■ WHAT TO PRODUCE
What is needed is the run of lines from the one with "This screenshot has width=1920, height=941." through the close of the data, set down exactly.

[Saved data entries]
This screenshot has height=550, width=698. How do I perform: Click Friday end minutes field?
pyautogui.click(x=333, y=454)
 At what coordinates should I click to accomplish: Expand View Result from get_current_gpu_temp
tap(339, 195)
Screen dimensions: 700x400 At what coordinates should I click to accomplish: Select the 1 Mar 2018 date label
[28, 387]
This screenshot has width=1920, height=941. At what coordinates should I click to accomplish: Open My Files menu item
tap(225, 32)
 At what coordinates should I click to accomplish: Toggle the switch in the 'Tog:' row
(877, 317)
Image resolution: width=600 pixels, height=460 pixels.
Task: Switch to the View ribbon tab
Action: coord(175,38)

■ ANSWER AREA
This screenshot has width=1920, height=941. At what coordinates should I click to accomplish: Open My Files menu item
tap(225, 32)
 At what coordinates should I click to accomplish: Toggle the switch in the 'Tog:' row
(877, 317)
Image resolution: width=600 pixels, height=460 pixels.
Task: Switch to the View ribbon tab
Action: coord(175,38)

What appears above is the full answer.